Bien qu’il n’ait pas encore rattrapé son retard dans l’espace de l’IA générative, le Japon fait ses premiers pas avec ces efforts du secteur privé. Une fois qu’une « infrastructure robuste » est établie, les défis techniques restants seront probablement « considérablement atténués » en utilisant des logiciels et des données open source des pionniers précédents, a déclaré Kojima. Bloom, Falcon et RedPajama sont tous des LLM open source formés sur de grandes quantités de données pouvant être téléchargées et étudiées.
Cependant, les entreprises qui s’aventurent dans ce domaine doivent s’attendre à une concurrence s’étendant sur une « période relativement plus longue », a déclaré Kojima. Le développement de LLM nécessite des investissements en capital substantiels et une main-d’œuvre hautement qualifiée dans le traitement du langage naturel et le calcul haute performance, a-t-il expliqué.
« SoftBank et NTT, rejoignant ce concours, ne changeront pas le paysage de l’IA à court terme. »
La participation accrue des entreprises technologiques japonaises au développement de l’IA générative coïncide avec une position positive sur l’adoption de l’IA dans d’autres secteurs. Plus de 60 % des entreprises au Japon ont une attitude positive à l’égard de l’utilisation de l’IA générative dans leurs opérations, tandis que 9,1 % le font déjà, selon une enquête de Teikoku Databank.
Hitachi a créé un centre d’IA générative pour promouvoir l’utilisation sûre et efficace de la technologie par les employés, a-t-il déclaré en mai. Avec l’expertise de scientifiques des données, de chercheurs en IA et de spécialistes concernés, le centre formulera des lignes directrices pour atténuer les risques de l’IA générative, a déclaré le conglomérat.

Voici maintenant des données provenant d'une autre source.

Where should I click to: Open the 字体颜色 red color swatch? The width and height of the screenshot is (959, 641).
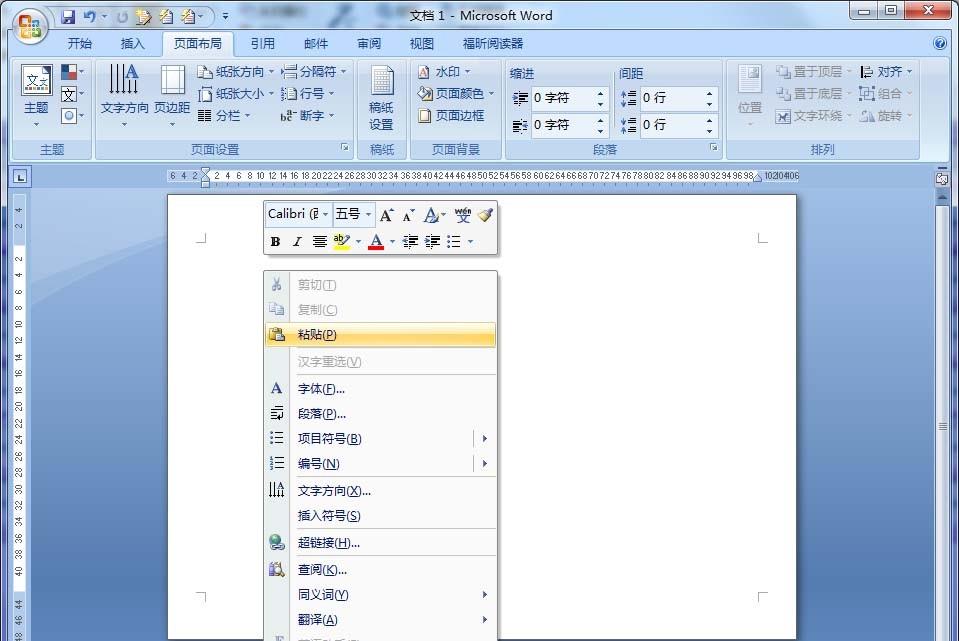[375, 241]
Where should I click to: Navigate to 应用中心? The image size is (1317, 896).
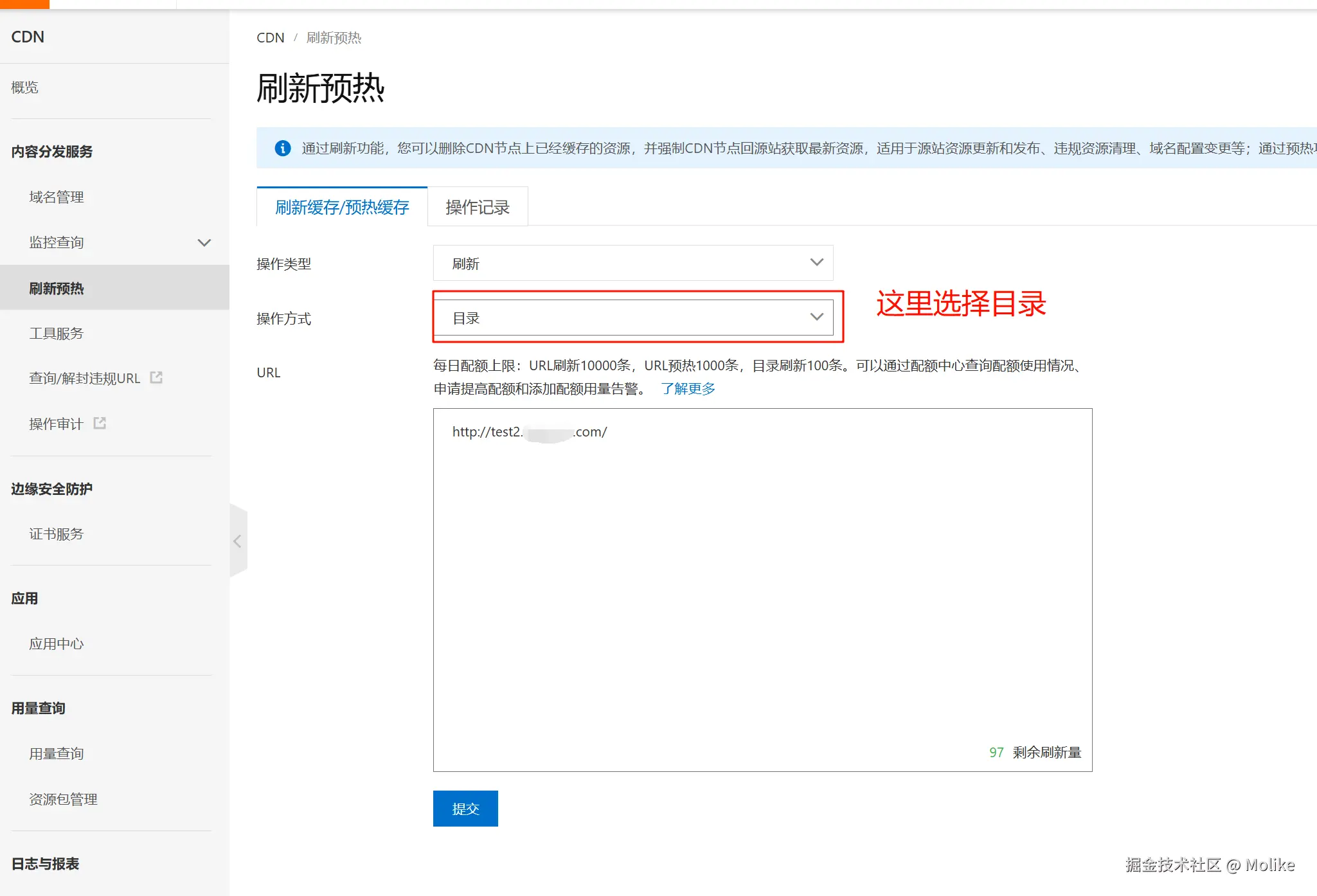click(57, 643)
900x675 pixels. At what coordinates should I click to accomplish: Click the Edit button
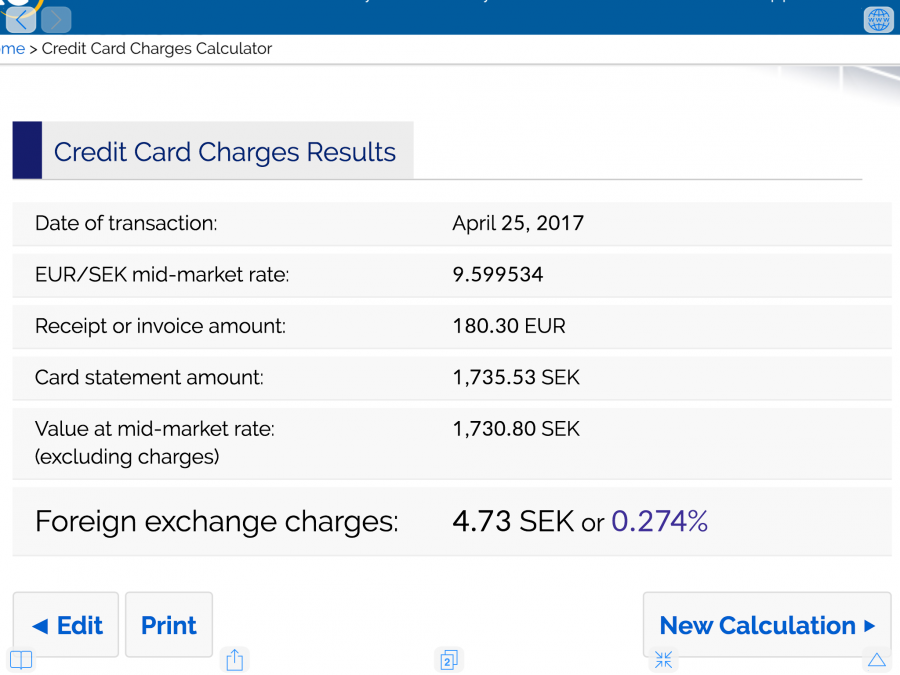pyautogui.click(x=66, y=625)
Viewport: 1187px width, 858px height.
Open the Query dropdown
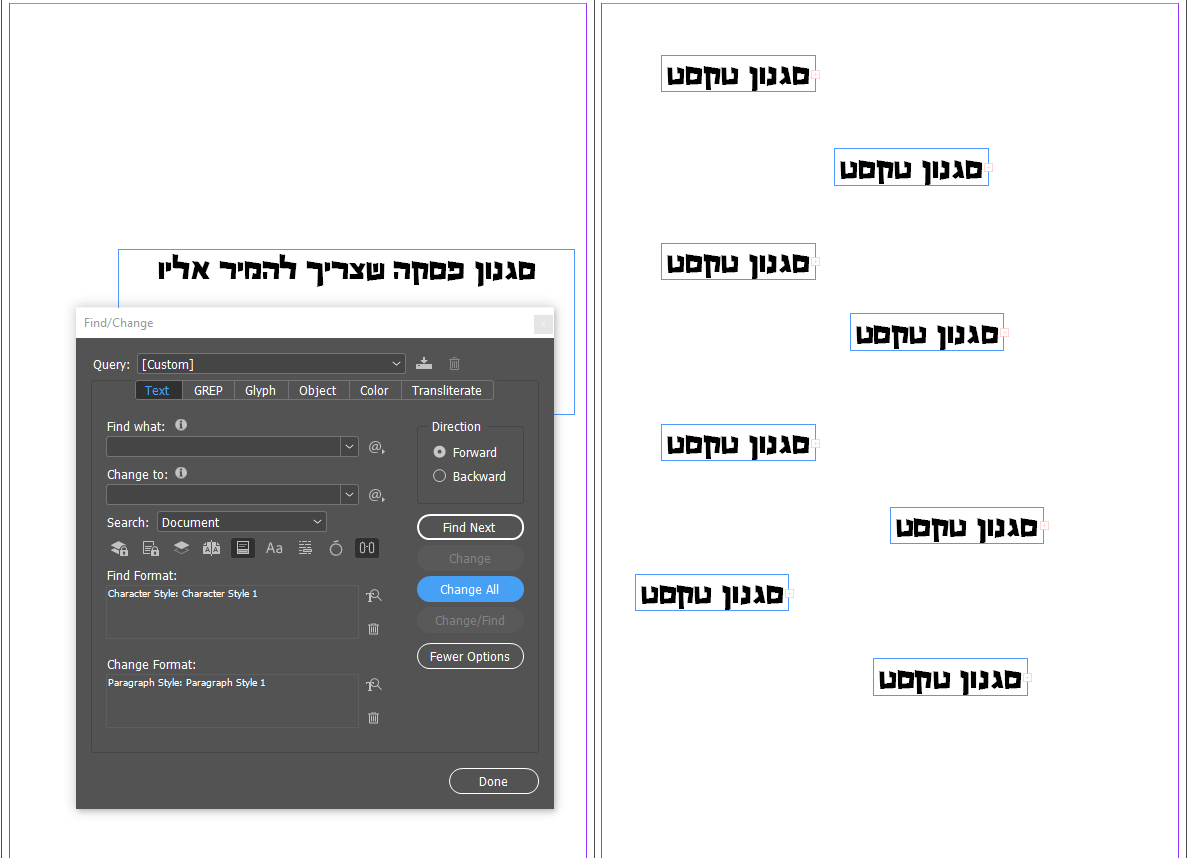[x=271, y=364]
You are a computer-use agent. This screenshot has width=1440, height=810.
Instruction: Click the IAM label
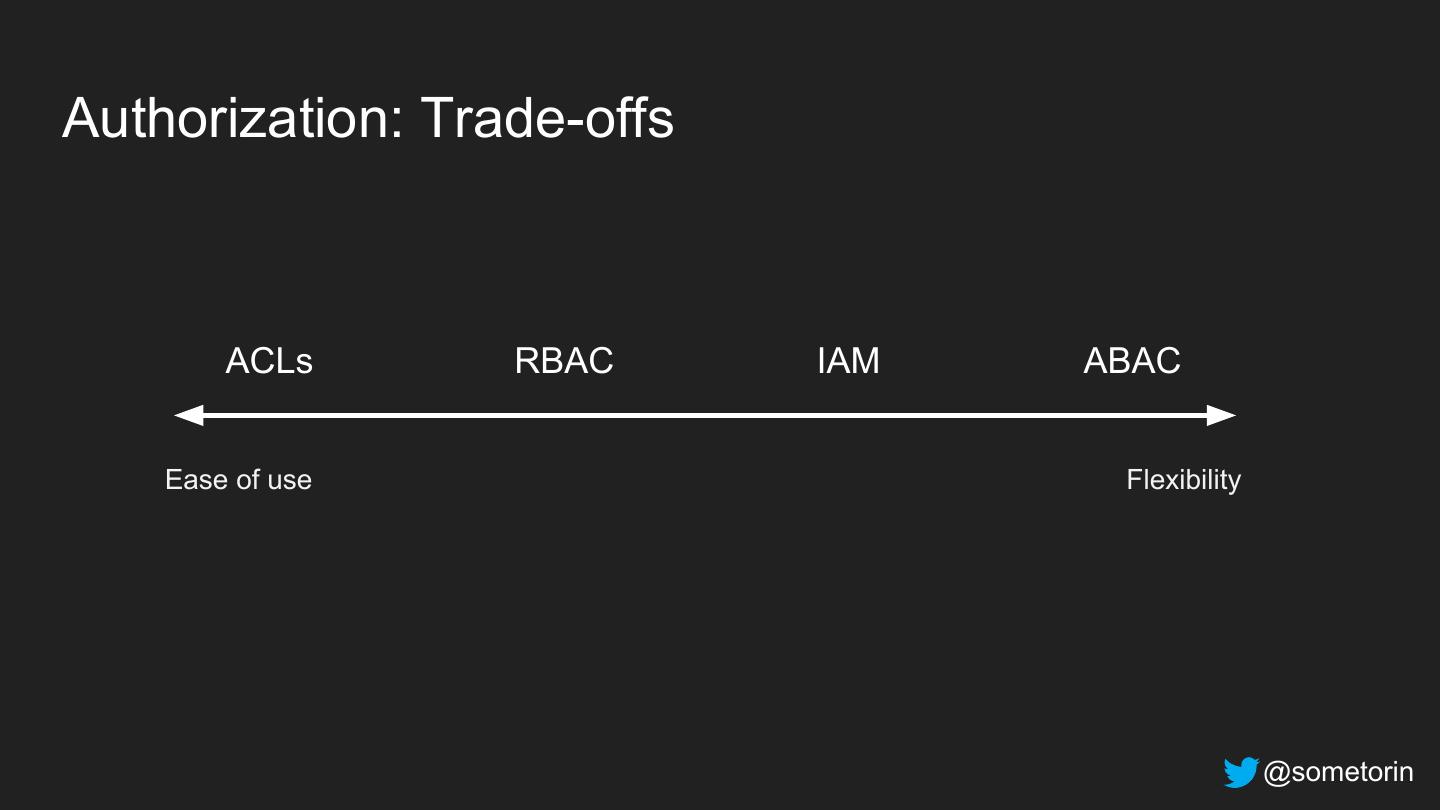[848, 361]
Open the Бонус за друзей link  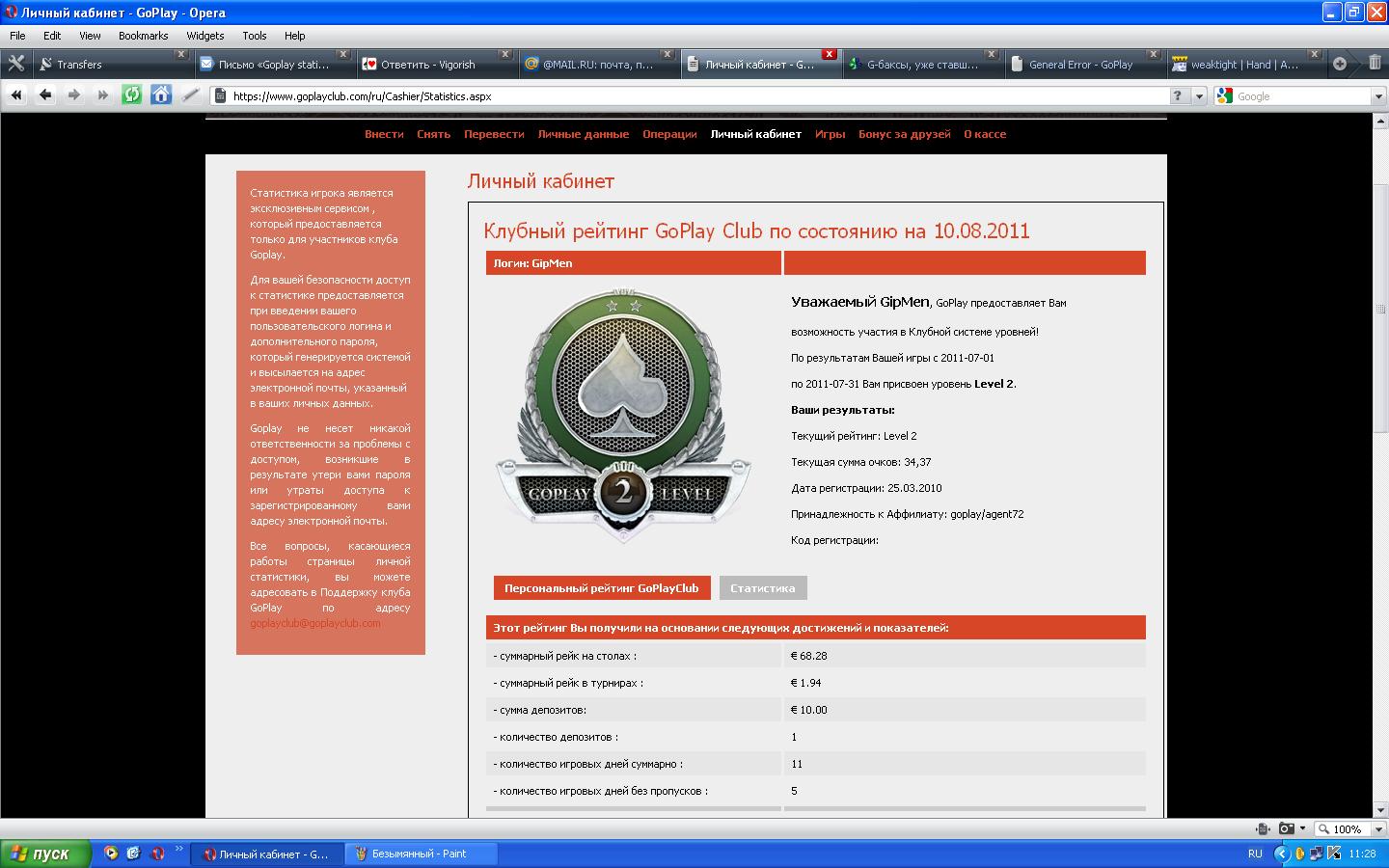pyautogui.click(x=904, y=134)
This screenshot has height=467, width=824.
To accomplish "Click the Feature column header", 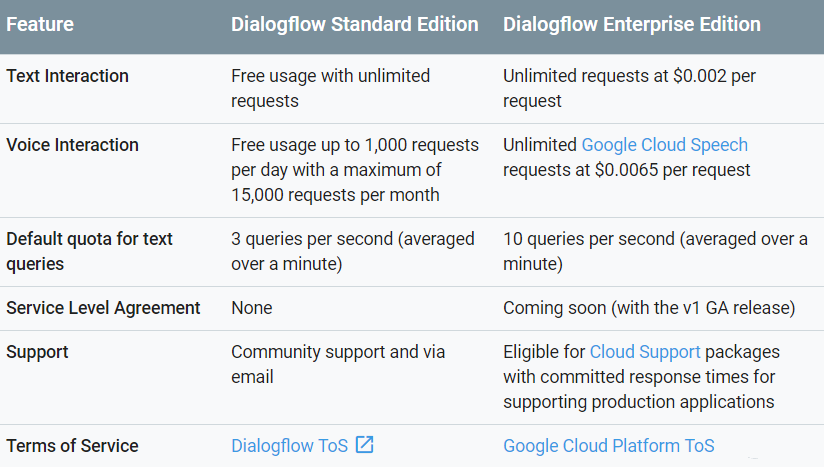I will point(40,23).
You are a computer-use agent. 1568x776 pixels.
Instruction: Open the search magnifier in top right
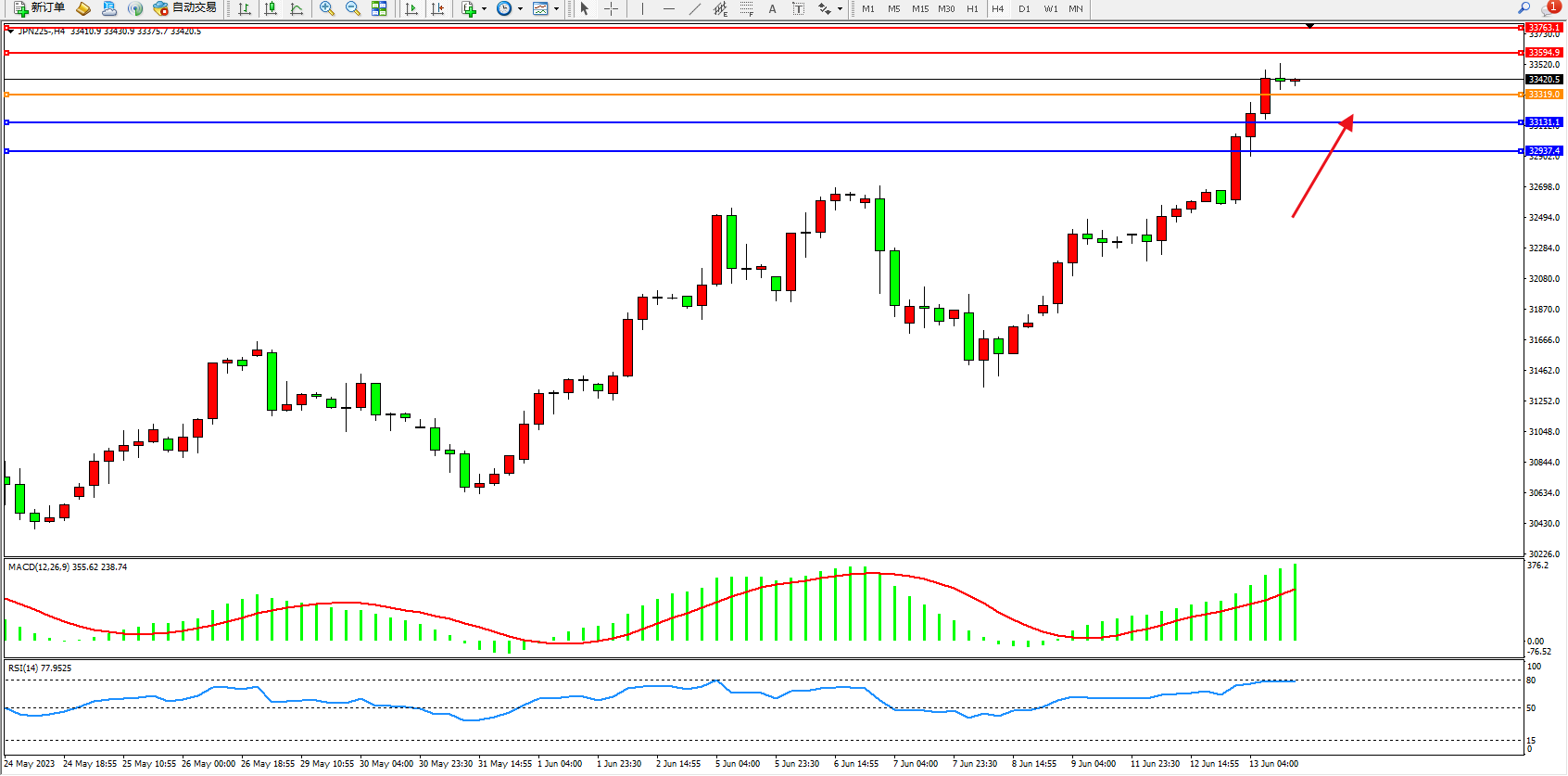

Le Japon envisagera même l’adoption par le gouvernement d’une technologie d’IA comme ChatGPT, à condition que les problèmes de cybersécurité et de confidentialité soient résolus, a déclaré le secrétaire en chef du Cabinet Hirokazu Matsuno.
Alors que le Japon s’ouvre davantage à l’utilisation de l’IA générative, le gouvernement devrait formuler et faciliter des directives souples concernant son utilisation, tout en évaluant la nécessité d’une réglementation stricte basée sur des risques spécifiques, a déclaré Hiroki Habuka, professeur de recherche à la Graduate School of Law de l’Université de Kyoto.
« Sans des indications plus claires sur les actions que les entreprises devraient entreprendre lorsqu’elles utilisent l’IA générative, les pratiques peuvent devenir fragmentées », a déclaré le professeur.